Après les classes, la vie active. Notre héros flingue à tout va des noirs, des jaunes, des basanés, et gravit quatre à quatre tous les échelons de la hiérarchie militaire. Et il y en a, des échelons! Sous-merde, raclure de chambrée, salopard d’adjudant, petit caporal de mes couilles, sergent à peine présentable à ma sœur, tiens le capitaine, bonjour mon colonel, mes respects mon général, général une étoile, deux étoiles, trois étoiles, quatre étoiles…! A ce niveau-là, évidemment, il ne flingue plus, Poncet. Il se contente de décrocher son téléphone pour dire «tiens, flinguez-moi untel» ou «rasez-moi ce bled pourri» ou même «roulez lentement» ce qui, dans un code à eux, signifie «butez-le ce macaque, si possible en l’étouffant avec un sac plastique, mais surtout dites pas que c’est moi qui vous ai dit de le faire hein?».

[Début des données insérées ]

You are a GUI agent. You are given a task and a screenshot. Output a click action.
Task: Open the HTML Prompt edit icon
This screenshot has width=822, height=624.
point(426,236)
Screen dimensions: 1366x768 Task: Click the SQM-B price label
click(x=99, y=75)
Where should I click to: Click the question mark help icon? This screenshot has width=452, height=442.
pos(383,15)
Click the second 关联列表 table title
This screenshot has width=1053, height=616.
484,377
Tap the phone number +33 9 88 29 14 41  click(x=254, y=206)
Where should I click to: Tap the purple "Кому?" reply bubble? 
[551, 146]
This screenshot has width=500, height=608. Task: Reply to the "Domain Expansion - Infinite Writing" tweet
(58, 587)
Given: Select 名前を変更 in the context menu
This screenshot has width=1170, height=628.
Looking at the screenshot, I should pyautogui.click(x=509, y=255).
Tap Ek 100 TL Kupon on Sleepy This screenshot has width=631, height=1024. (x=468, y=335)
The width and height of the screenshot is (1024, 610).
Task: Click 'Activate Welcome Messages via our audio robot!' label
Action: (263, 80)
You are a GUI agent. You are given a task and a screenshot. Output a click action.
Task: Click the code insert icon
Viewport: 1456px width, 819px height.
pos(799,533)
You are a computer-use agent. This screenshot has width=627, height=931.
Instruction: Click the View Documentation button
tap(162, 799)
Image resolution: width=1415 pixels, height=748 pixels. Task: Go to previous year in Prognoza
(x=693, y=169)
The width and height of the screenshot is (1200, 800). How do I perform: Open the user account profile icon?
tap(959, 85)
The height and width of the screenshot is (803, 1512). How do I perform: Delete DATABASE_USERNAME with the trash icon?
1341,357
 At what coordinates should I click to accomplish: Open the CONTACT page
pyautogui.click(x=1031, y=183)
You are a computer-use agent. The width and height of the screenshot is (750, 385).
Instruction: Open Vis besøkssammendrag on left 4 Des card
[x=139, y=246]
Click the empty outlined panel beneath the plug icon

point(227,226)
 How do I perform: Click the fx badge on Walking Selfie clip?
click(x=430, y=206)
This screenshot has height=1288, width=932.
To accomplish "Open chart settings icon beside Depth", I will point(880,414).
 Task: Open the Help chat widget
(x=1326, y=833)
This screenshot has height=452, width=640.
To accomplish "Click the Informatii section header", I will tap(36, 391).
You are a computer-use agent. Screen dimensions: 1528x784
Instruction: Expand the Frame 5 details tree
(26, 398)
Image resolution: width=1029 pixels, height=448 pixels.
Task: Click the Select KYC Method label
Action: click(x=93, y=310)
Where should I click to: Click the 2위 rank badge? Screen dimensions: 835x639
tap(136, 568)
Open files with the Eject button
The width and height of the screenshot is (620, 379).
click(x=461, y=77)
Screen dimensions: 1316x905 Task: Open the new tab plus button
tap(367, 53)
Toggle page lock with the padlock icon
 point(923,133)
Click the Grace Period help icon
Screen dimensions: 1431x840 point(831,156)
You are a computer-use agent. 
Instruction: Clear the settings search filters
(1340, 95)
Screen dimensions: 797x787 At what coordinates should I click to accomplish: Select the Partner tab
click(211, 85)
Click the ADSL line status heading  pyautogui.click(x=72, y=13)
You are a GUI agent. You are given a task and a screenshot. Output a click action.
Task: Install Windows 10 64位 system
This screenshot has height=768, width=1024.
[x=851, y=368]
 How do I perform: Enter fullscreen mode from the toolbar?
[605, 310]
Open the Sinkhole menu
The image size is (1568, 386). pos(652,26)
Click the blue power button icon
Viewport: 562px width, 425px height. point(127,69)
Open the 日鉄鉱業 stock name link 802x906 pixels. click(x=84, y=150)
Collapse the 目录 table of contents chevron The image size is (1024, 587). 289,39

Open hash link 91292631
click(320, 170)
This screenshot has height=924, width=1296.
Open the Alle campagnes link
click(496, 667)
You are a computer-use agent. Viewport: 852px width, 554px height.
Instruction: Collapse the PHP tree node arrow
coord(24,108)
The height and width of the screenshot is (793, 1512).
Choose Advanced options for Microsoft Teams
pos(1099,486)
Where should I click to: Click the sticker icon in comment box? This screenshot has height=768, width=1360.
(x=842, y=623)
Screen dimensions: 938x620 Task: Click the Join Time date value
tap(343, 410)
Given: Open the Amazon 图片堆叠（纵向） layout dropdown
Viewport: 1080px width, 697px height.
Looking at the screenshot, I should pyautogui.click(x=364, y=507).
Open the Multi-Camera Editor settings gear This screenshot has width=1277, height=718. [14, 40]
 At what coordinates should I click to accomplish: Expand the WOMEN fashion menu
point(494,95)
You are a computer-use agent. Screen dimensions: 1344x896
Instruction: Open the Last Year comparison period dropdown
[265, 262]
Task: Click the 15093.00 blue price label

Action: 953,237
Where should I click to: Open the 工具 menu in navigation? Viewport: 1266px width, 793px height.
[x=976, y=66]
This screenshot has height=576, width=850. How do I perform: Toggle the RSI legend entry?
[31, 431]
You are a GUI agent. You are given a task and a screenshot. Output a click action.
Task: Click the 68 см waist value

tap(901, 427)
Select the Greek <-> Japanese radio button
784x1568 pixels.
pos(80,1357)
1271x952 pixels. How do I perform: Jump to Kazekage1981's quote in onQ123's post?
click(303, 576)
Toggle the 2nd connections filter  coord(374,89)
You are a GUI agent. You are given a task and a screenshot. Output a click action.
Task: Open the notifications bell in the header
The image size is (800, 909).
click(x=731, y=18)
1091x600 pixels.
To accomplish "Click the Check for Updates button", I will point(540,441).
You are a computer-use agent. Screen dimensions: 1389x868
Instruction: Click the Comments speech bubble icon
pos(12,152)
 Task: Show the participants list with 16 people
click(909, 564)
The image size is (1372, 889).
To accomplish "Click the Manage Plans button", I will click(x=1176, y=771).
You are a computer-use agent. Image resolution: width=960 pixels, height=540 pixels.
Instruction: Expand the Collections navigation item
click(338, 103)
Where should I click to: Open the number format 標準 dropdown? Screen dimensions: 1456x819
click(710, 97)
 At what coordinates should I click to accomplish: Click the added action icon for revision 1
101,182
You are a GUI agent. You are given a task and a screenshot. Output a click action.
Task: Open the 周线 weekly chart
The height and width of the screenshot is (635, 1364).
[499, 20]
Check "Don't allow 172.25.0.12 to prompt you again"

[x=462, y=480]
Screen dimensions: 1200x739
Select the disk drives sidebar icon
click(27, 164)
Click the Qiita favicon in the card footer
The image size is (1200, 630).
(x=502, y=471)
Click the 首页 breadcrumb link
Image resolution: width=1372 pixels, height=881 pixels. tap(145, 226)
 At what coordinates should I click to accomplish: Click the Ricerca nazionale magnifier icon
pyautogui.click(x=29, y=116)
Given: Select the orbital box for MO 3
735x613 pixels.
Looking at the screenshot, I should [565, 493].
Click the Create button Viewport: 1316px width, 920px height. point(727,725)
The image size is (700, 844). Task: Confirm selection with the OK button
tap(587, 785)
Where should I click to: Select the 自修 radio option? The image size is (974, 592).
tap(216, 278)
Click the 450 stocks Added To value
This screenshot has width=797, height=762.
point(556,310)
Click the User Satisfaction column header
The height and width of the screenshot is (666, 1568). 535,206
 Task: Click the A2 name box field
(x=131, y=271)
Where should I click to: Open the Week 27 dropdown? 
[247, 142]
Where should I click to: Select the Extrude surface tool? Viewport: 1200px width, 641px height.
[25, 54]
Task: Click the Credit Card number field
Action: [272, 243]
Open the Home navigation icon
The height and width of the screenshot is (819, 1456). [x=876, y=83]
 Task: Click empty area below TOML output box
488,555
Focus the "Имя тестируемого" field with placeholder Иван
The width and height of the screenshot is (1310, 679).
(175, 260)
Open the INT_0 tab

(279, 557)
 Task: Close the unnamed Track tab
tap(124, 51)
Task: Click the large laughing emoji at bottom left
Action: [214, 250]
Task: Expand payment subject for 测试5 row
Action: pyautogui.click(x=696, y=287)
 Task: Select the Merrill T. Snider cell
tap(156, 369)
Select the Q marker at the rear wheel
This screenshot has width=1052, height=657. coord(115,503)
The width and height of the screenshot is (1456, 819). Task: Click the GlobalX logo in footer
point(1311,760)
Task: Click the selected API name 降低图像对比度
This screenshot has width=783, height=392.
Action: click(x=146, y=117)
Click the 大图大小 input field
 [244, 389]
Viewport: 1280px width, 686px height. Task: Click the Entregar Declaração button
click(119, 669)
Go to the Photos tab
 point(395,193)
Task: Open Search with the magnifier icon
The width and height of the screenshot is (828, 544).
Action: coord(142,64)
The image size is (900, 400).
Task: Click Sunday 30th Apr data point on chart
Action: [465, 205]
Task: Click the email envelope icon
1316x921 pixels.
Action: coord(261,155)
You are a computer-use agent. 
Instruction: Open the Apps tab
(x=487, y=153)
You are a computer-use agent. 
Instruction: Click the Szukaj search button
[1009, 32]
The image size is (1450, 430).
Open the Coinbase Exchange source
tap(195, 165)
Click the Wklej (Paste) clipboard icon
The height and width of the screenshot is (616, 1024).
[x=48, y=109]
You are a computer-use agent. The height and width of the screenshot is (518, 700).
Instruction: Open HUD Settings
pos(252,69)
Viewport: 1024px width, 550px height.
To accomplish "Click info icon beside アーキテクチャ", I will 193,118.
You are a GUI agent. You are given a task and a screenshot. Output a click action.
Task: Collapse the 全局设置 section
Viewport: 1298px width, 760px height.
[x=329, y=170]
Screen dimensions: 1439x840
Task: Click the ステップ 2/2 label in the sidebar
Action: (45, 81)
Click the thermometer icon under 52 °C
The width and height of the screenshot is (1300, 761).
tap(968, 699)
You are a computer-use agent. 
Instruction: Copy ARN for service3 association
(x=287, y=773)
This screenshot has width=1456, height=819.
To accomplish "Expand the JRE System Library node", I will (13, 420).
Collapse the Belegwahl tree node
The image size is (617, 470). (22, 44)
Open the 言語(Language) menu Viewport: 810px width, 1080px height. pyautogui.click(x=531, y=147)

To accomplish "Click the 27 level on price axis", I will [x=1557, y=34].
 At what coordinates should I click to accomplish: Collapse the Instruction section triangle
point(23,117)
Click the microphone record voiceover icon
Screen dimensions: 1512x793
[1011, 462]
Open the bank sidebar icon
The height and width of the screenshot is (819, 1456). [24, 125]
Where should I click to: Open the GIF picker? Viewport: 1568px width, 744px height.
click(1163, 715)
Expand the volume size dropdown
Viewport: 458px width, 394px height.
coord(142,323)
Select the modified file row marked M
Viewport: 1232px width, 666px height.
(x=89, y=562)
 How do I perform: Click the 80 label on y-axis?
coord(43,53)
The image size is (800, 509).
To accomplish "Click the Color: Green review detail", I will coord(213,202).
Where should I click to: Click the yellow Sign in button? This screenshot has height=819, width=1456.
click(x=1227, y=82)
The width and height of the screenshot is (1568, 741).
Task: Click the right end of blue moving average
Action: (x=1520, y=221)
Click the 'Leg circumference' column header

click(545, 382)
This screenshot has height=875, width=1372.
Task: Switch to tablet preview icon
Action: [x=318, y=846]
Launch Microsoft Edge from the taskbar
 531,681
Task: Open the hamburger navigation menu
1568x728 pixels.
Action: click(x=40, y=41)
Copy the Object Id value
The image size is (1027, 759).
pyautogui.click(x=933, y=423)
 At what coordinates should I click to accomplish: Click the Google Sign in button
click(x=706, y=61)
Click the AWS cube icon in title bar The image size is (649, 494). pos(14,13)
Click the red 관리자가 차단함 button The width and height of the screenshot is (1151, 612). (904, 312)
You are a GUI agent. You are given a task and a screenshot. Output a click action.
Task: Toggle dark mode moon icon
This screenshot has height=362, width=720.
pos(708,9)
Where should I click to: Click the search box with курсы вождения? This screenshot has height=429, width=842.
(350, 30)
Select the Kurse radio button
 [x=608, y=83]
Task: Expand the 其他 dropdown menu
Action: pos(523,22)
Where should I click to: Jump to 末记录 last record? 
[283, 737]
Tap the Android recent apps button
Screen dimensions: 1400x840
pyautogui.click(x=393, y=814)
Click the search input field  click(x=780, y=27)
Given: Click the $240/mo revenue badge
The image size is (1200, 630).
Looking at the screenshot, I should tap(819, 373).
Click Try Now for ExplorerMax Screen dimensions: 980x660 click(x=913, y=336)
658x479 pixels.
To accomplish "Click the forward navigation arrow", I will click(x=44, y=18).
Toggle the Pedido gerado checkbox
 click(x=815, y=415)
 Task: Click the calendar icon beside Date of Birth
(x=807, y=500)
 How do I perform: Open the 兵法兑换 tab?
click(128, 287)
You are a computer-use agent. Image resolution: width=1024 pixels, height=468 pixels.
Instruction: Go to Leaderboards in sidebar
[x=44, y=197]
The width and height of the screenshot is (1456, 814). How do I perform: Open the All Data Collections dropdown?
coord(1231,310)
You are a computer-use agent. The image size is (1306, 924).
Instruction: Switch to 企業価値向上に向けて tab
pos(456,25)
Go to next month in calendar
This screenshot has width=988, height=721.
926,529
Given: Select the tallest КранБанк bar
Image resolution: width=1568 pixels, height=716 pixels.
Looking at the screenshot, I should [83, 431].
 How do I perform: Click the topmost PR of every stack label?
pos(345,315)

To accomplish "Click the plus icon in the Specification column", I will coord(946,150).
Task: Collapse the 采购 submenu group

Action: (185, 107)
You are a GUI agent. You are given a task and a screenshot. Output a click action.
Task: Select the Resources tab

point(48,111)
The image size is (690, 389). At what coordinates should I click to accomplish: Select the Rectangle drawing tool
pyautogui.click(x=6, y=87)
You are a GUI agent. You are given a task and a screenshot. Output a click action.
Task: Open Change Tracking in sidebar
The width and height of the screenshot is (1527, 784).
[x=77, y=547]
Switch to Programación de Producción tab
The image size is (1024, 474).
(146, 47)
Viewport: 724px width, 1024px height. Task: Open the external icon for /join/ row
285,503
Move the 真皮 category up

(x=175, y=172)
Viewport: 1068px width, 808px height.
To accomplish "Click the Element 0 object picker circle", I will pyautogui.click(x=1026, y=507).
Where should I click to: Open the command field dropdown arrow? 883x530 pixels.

Bref, carrière brillantissime, la retraite dans deux ans… Et soudain, c’est le drame. Voilà qu’un juge malintentionné lui reproche d’être responsable de la mort d’un type. Oui, un seul type. Même pas célèbre. Même pas blanc. Alors là, il est estomaqué, le général. On lui reprocherait les massacres de Sabra et Chatilla ou les dégâts collatéraux de Bush, à la limite il comprendrait, ça aurait de la gueule. Mais vouloir le condamner à cause d’un seul petit macchabée, faut vraiment être vicieux.

Ses collègues, pareil : consternés. «On comprend pas… Erreur judiciaire genre Outreau puissance dix… Les juges ont trop de pouvoir… Poncet, c’est la crème des hommes… Le meilleur d’entre nous… Faire ça à un père de famille…»

Même l’Ivoirien, s’il pouvait parler, il dirait combien ce général est un irréprochable exemple pour la jeunesse. Manque de pot, il est mort, ce salaud. De toute façon, les négros, dès que tu leur demandes un petit service, y a plus personne.